In this national cohort 17% of all hereditary hypophosphatemia patients had NC, which is a relatively low rate compared to other series, with NC being reported in 22% to 100% of XLH patients who are under conventional therapy (1,2,3,4). However, these were small series and diagnosis was earlier than in the present study. We speculate that earlier therapy may lead to an increased frequency of NC.
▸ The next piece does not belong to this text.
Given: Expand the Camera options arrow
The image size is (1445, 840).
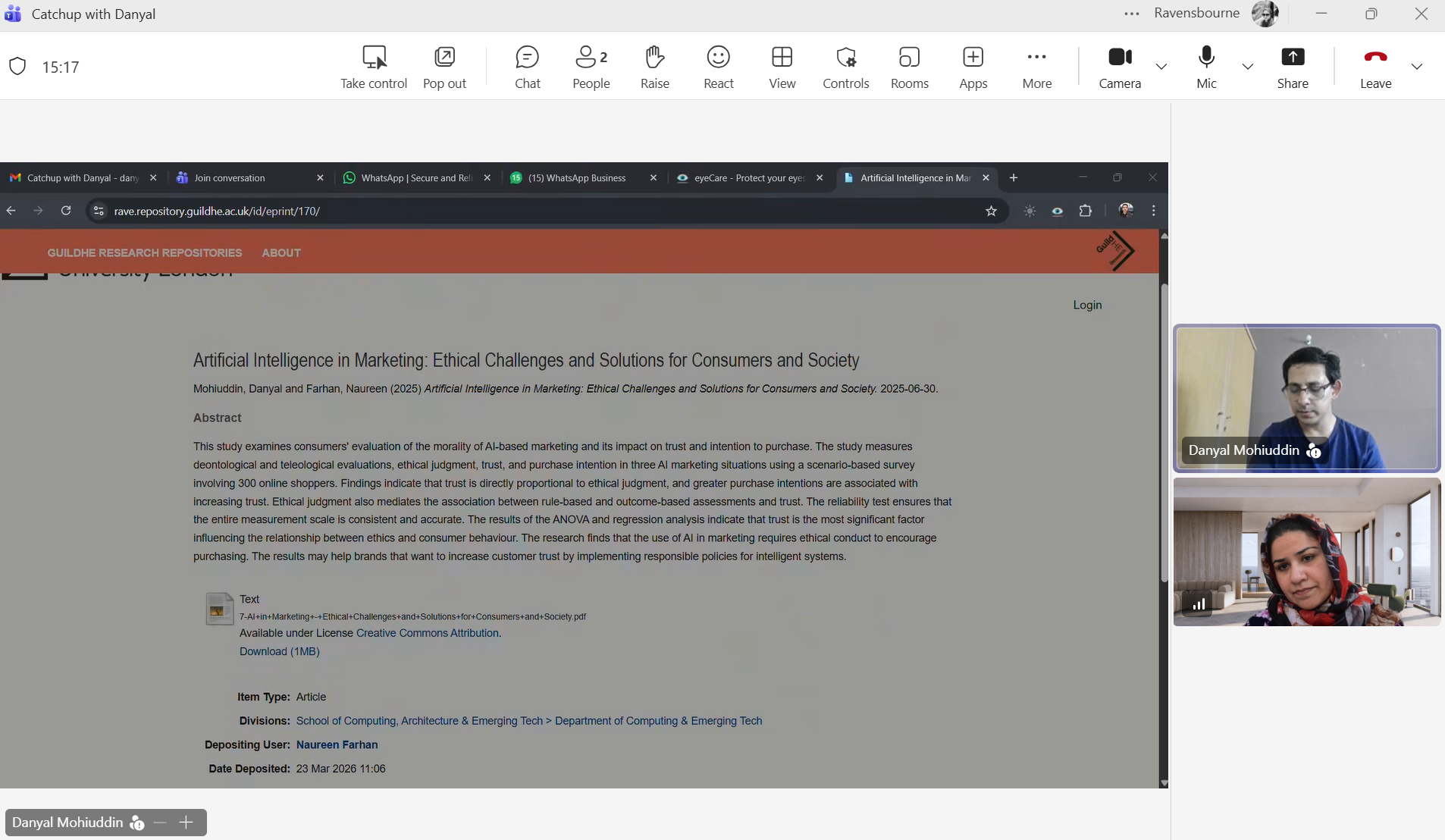Looking at the screenshot, I should pos(1161,67).
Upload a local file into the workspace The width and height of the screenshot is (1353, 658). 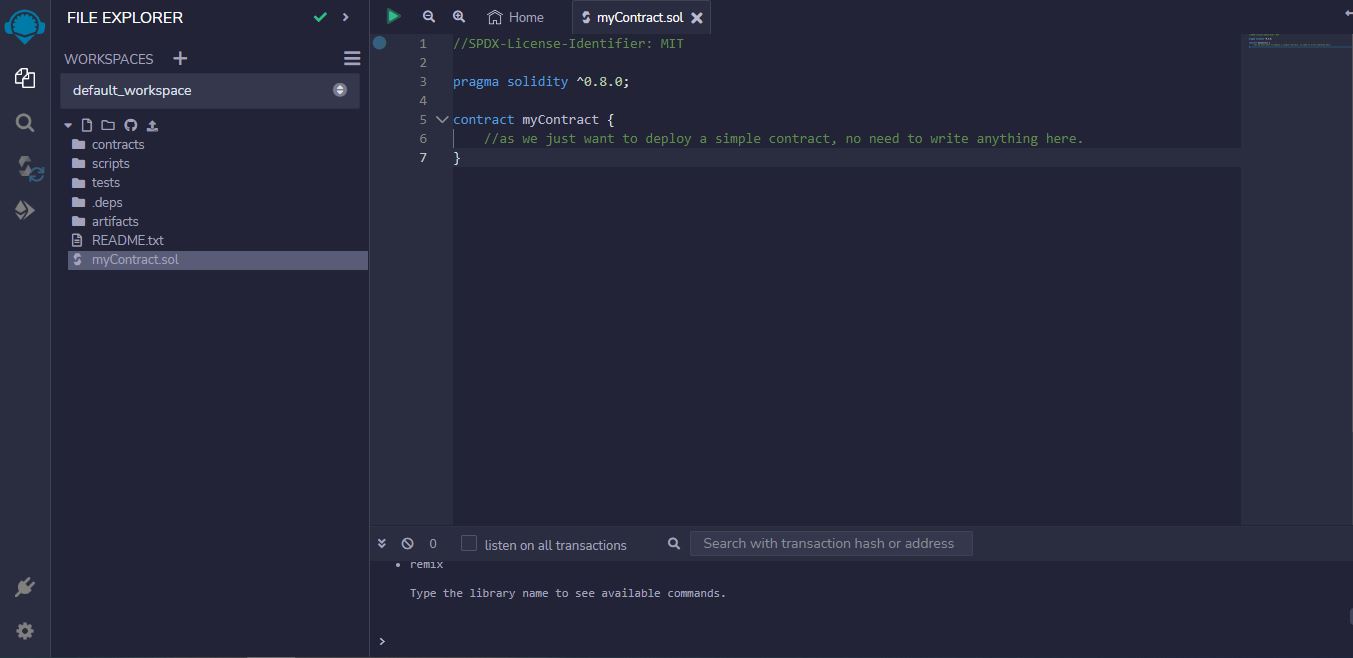coord(152,124)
NC usually develops after conventional treatment of HR, and is accepted as a treatment complication. It is known that higher doses of phosphate replacement caused both to NC and hyperparathyroidism. Higher doses of phosphate replacement may increase FGF23, and phosphaturia will be increased (13). Similarly, our cases with NC were treated with higher doses of phosphate than the cases without NC. In addition to higher dose of phosphate replacement, calcitriol may lead to hypercalcemia which may be additive in the likelihood of NC occurrence. In our cases higher doses of calcitriol during initial therapy seems to have had an additional effect on NC development. The reason for high dose therapy were not recorded in all cases. However, some physicians might have belived that response to therapy was insufficient and were attempting to maintain the serum phosphate levels within the reference values. In fact, the primary aim in conventional HR therapy should be to keep serum Ca, ALP, PTH, and urinary Ca excretion in normal limits rather thn the phosphorus concentration. It is salutory that although higher doses of phosphate and calcitriol were given, possibly predisposing some patients to NC, this NC group did not have better growth outcomes than the lower dose patients who did not develop NC.
While dental abscess was present in 14 cases, other complications were infrequently reported, with parathyroid hyperplasia in four (2%), hypertension in one (<1%), and no neurological complications including craniosynostosis. Awareness of the complications of HR should be improved among medical professionals.
The aim of conventional treatment is to compensate for renal phosphate wasting and to counter 1,25OHD deficiency (4), which is commonly related to excess levels of FGF23 in HR. Recently, some strategies that manipulate FGF23 signaling have been described. Burosumab, a monoclonal antibody directed at FGF23, is one (23). In children with HR, treatment with burosumab has been reported to improve renal tubular phosphate reabsorbsion, serum phosphate levels, linear growth, and severity of rickets (24) but burosumab is expensive and long-term outcomes are not yet available.
Conventional therapy is still the first line therapy for HR. When patients are correctly treated with conventional therapy, the incidence of NC should be lower, and good proportion of patients would have a good response.
Study Limitations
Ascertainment of all case data for the whole country was not complete and inevitably some findings were not reported. In addition, as the radiological findings were evaluated in each center, follow-up characteristics were mainly based on the healing of skeletal deformities, which was assessed subjectively by many different radiologists. Unfortunately genetic diagnosis was not made in all cases. Almost half of all cases were analysed and definitive PHEX mutation was found in 80% of genetically analysed cases but this amounted to only 36% of all cases.
Conclusion
Age of diagnosis in HR patients was late in our series, despite some having positive family history, and the most frequent etiology was PHEX mutation. HR treatment and follow-up is challenging and our results showed an association between higher treatment doses and NC without any change in serum levels or growth outcomes, suggesting that higher doses lead to increased phoshaturia, probably through the stimulation FGF23. However, higher calcitriol doses appear to improve bone deformities.